LLMs, which use a Transformer architecture, work by giving attention to all tokens, or pieces of data, in a text input or prompt. However, this process can be intensely demanding on computer resources, as the requirement for memory and processing power increases exponentially with the number of tokens.
Normally, when the text input grows beyond the context length that the model can handle, earlier information is lost. This changed with the advent of Infini-attention, as it allows for the retention of information beyond the context window of the LLM. Infini-attention integrates compressive memory techniques with modified attention mechanisms, enabling retention of older but still relevant data in a compressed format.

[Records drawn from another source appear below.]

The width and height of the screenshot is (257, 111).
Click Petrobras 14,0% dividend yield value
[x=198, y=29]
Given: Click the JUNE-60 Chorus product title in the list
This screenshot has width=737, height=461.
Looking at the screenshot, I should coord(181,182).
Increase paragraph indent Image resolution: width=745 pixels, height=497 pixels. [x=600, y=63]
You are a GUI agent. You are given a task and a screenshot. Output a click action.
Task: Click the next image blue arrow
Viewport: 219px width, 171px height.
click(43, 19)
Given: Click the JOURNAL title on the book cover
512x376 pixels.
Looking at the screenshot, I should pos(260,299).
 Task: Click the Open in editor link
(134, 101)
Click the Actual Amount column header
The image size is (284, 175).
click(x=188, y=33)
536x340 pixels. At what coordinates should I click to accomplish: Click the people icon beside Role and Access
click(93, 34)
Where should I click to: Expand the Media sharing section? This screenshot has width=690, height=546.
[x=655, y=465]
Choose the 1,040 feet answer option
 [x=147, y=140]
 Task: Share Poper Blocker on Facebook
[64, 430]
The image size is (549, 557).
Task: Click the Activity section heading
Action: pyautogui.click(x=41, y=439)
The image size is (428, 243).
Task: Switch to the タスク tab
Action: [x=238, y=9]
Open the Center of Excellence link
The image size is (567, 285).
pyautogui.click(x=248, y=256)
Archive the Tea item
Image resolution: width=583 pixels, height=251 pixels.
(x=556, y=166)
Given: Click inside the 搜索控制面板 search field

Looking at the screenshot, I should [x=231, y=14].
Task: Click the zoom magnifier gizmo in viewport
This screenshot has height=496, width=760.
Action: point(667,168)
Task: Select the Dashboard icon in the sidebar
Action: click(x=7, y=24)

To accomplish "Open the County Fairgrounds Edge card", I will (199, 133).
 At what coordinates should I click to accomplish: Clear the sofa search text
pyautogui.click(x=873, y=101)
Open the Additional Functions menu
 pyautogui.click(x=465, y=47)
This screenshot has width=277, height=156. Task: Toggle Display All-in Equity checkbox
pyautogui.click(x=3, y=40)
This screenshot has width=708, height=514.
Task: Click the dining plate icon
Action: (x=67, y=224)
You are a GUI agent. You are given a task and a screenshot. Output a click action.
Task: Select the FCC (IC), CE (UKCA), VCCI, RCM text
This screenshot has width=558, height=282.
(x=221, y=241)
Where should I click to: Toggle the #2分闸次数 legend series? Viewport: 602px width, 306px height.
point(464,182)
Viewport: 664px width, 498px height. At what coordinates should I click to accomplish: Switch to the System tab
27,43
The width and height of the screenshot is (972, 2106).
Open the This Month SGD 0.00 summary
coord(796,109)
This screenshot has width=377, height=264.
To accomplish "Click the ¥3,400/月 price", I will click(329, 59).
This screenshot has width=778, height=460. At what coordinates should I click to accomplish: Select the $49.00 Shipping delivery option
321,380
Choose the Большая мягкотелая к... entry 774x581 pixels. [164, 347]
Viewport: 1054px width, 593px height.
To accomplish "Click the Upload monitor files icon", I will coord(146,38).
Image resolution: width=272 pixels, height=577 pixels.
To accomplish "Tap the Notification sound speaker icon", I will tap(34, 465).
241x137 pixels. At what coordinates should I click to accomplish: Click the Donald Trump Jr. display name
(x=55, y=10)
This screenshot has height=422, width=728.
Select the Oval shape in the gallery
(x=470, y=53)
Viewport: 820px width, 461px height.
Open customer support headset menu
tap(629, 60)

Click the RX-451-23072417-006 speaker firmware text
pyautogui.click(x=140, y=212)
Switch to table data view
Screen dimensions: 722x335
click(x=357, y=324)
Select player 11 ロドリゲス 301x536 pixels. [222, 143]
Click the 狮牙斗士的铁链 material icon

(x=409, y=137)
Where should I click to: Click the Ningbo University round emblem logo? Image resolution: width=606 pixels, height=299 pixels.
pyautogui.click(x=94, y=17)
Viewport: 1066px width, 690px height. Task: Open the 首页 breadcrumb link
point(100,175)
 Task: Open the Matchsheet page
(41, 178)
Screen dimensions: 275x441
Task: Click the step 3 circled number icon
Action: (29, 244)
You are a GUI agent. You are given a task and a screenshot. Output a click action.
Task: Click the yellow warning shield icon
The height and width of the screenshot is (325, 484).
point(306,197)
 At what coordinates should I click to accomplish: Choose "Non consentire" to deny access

The process consists of weighing and summarizing the older input information that’s deemed relevant, instead of attempting to retain all of it. The technique makes use of a traditional attention mechanism, but reuses the key value (KV) states from following segments in the model, rather than discarding them.
As LLMs take in new data, they provide local attention to this recent input. However, the transformed system can also continually distill and compress older data for future reference. It’s this ability to hold detailed compressed historical data that has garnered attention, as its efficient memory function offers a compelling alternative to large-scale data libraries.
Google ran benchmarking tests comparing Infini-attention models with other extended context models like Transformer-XL and Memorizing Transformers. The Infini-Transformer performed significantly better, offering superior retention capability, and requiring 114 times less memory.
In passkey retrieval tests, the Infini-attention models consistently found random numbers hidden in large volumes of text, whereas other models struggled when the crucial data wasn’t near the end of the input. The results led Google researchers to believe that the Infini-attention technique could be scaled to manage extremely long input sequences, with the compute and memory requirements still kept bounded.
The ease of use associated with Infini-attention also allows its integration into the pre-training and fine-tuning of existing Transformer models, potentially extending their context windows without complete retraining.
Despite these advancements, the world of large language models is continually evolving, and context windows will inevitably continue to grow. However, the Infini-attention technique, with its ability to manage significantly more data using fewer computational resources, looks set to redefine how we train and manage these models in future.